My first real journey in life began when I embarked on my nursing career. I will never forget that boat trip to England – I was travelling on my own and it was so frightening. The Irish Sea was choppy and the waves crashed over the top of the large ship. I spent my time praying, as I thought I was going to drown and I’d never see my family again.

Finally, the ship pulled into Hollyhead. I had landed in England! There was so much noise and such crowds of people, I thought I would faint with fear. People didn’t seem to see each other, they all buzzed around like bees.

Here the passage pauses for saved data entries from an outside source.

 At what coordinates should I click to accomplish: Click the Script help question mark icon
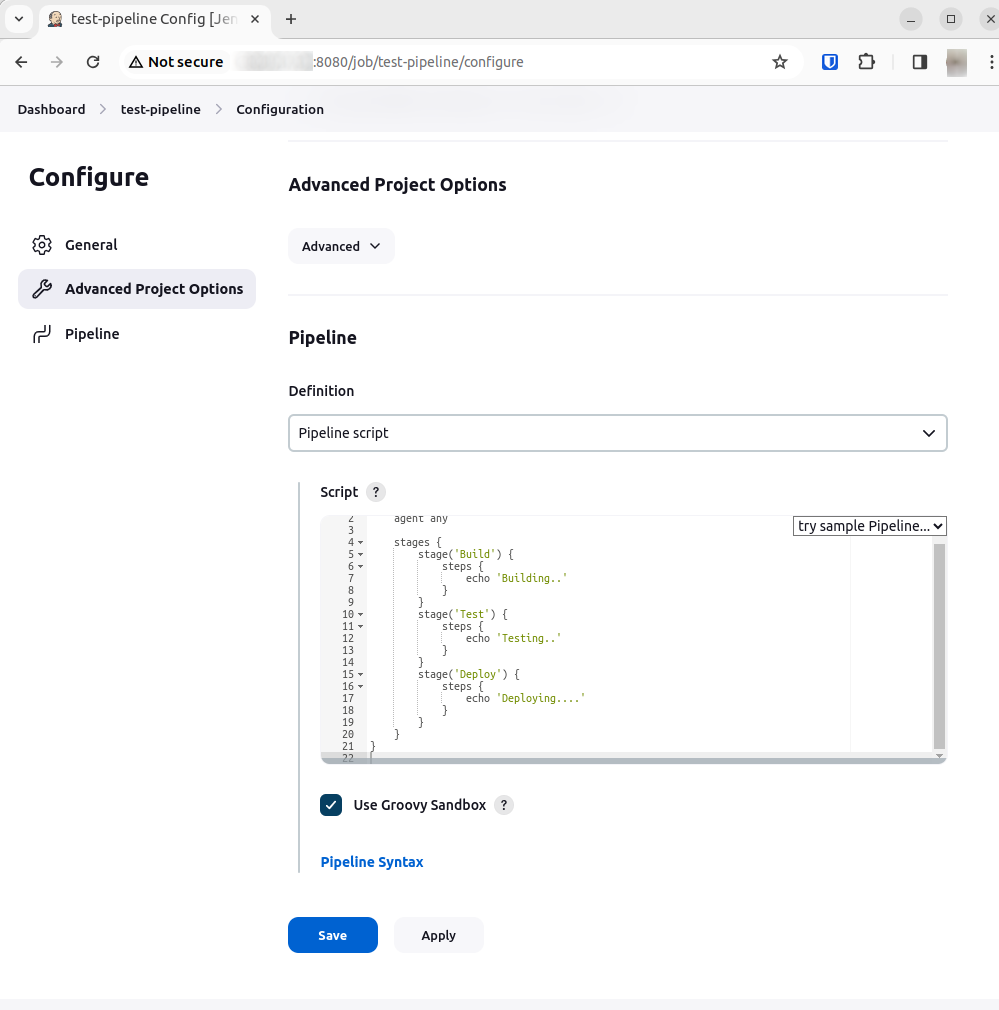coord(375,492)
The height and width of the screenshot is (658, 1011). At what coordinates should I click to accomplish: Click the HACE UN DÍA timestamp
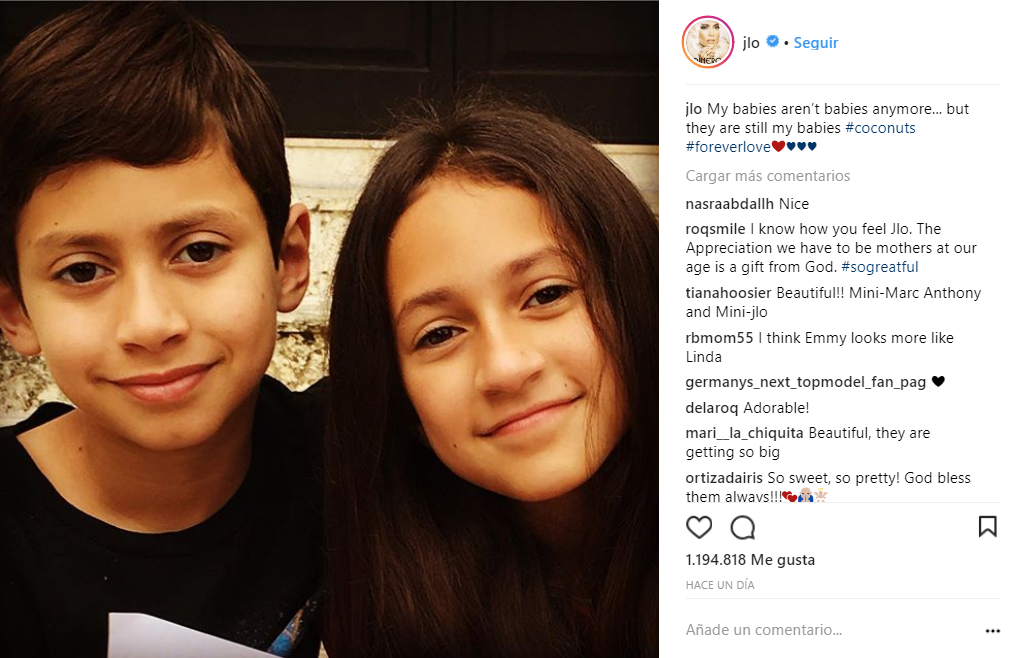point(720,585)
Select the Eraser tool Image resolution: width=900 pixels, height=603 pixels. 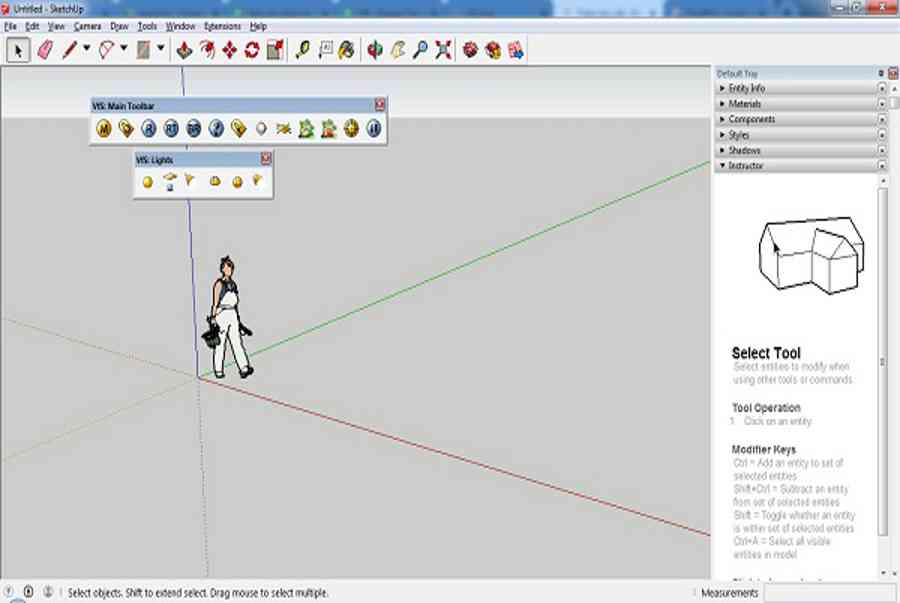[45, 50]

I thought there was no use asking them for help with my directions as I felt invisible. I then decided to pull myself together and find someone who looked official so they could tell me the right train to get on. I eventually found someone who gave me directions and at long last I was on my way.

When I arrived at my destination –  Joyce Green Hospital – I was met by the house-matron and her greeting was, ‘Welcome, Nurse.’

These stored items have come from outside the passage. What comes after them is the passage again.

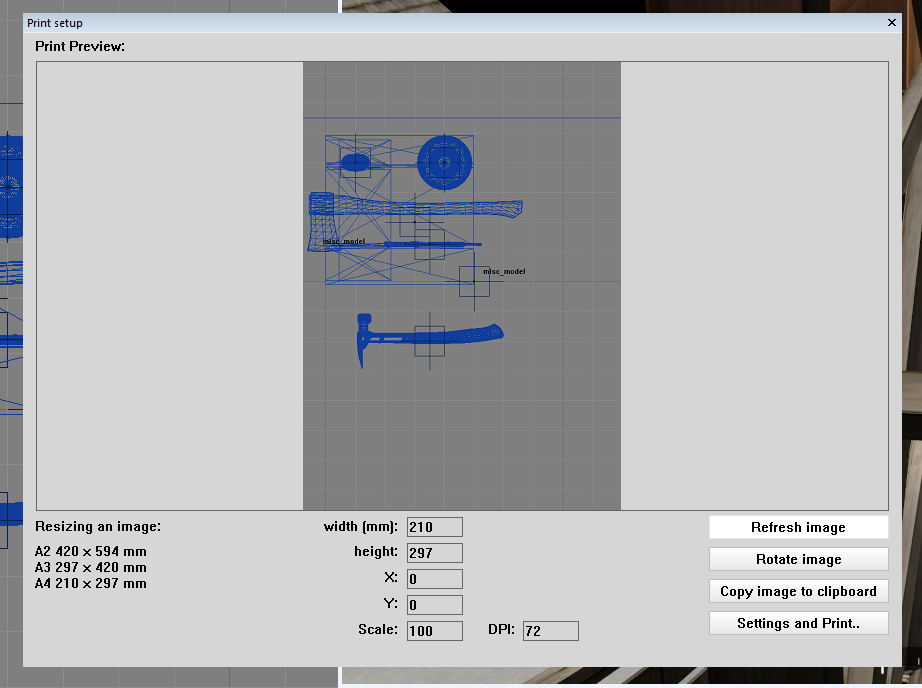The width and height of the screenshot is (922, 688).
Task: Click the A2 420 × 594 mm size text
Action: pos(90,551)

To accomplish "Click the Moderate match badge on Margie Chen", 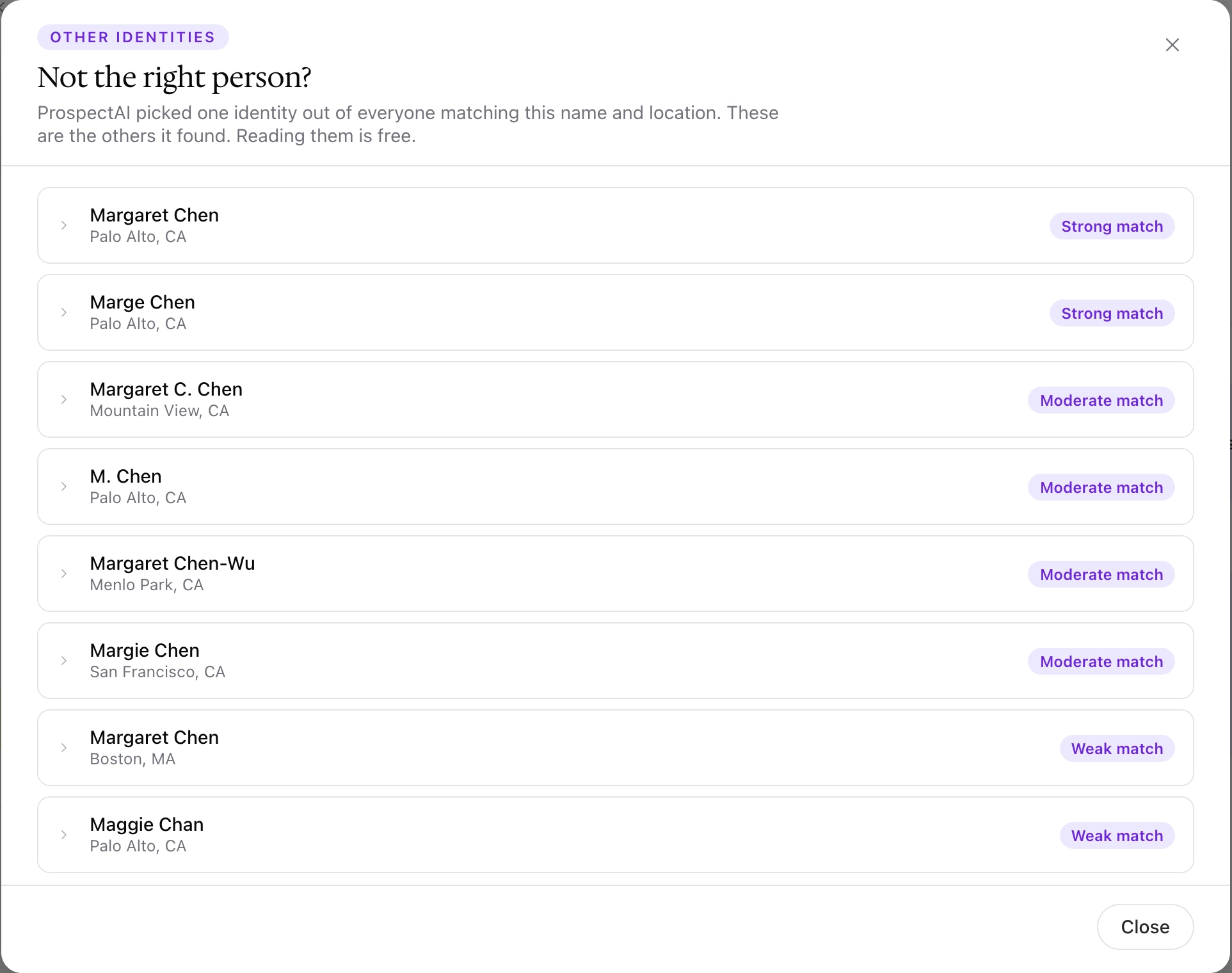I will (1101, 662).

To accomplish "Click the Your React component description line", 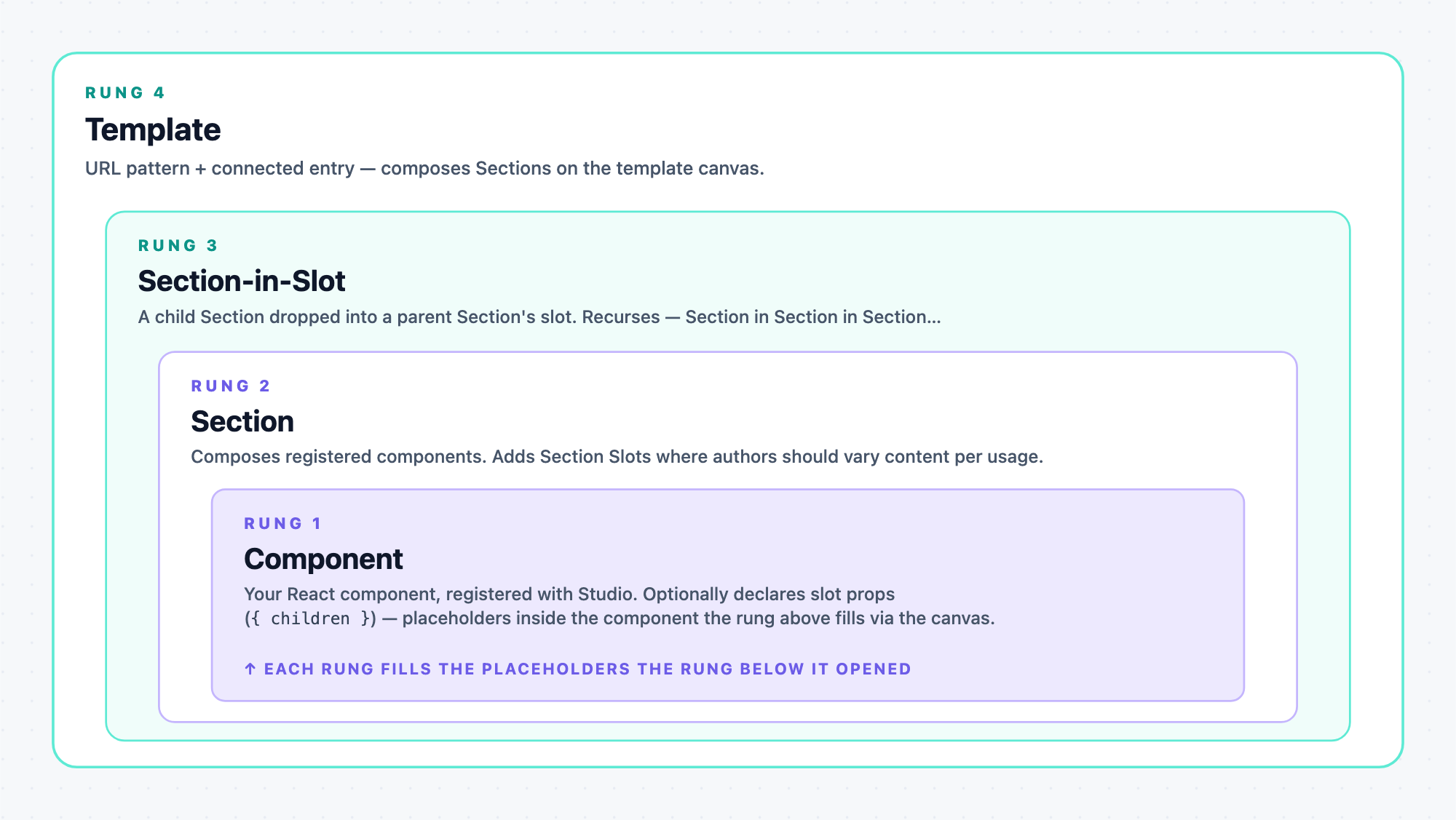I will pyautogui.click(x=569, y=594).
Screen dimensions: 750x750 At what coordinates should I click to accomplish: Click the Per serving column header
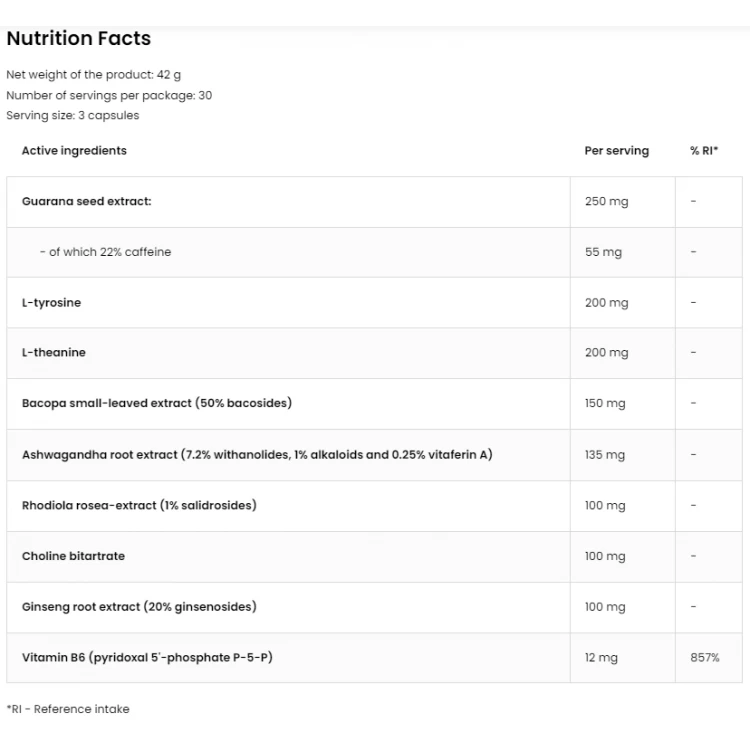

I looked around to see who she was talking to and I realised it was me! She then brought me to the matron’s office. Again I was greeted by the matron who instructed, ‘Sit down, Nurse.’

I was then briefed on the first step of my nursing career. I would be taken to the needle room to be measured for my nurse’s uniform the next day.  But first, the house-matron showed me the dining room where I would have my meals and then I was shown my accommodation which would be my home for the foreseeable future.

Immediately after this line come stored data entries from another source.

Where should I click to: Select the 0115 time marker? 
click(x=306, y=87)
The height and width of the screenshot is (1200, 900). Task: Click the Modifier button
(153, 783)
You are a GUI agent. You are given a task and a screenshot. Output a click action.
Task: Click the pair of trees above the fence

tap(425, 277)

I was taken to home number one. It had long corridors with doors leading off on each side. My room was number twenty seven. How daunting it all was and how homesick I felt.

Suddenly I heard Irish music in the room next to me and I decided that there was light at the end of the tunnel after all!

The following day, I was fitted out in my uniform – I wasn’t exactly what you’d call a fashion icon – the uniform was nearly down to my ankles. I then made my way to the dining room for my breakfast. It was a very large area and all eyes turned to look at the new kid on the block!

The house-matron introduced me to some other student nurses. She then informed me that I would be doing an early shift for the rest of the week and she would knock on my door at 7am sharp.  She then went on to state that I couldn’t go on duty unless I had my breakfast.

My first day on the wards transpired to be male medical That was a shock in itself! I felt so shy, especially when the ward sister said, ‘Nurse you need to do a bottle round.’

What was that, I asked myself? But I soon discovered what she meant by a ‘bottle round.’  I was blushing to the roots of my hair as I carried out my first nursing duty! Things certainly come back to bite you. I remember my grandmother saying to me when I told her that I wanted to be a nurse. ‘You need to get those blinkers off your eyes, there are a lot of messy things to deal with in nursing.’

On my day off, I decided to get the bus into the nearest town called Dartford. It seemed so large compared to my own small hometown in East Donegal. I had to ensure I took the right bus back to the hospital so I asked the bus driver, luckily he was pleasant and helpful.

I wandered around the crowded town and while there were so many people there, no one seemed to be talking to each other. How alone I felt that day.

While initially the start of my journey on a nursing career was an isolated one, I subsequently enjoyed a long, happy and very fulfilling career in nursing. It was during my time working as a nurse that I met my handsome Spanish husband in the hospital where I worked.  

In fact, he told me afterwards that when he saw me that first morning in the dining room at breakfast, he said to his colleague at the table, “That’s the girl I’m going to marry.”
We enjoyed thirty six great years of happy marriage until he sadly passed away twelve years ago but now I have wonderful memories to look back on.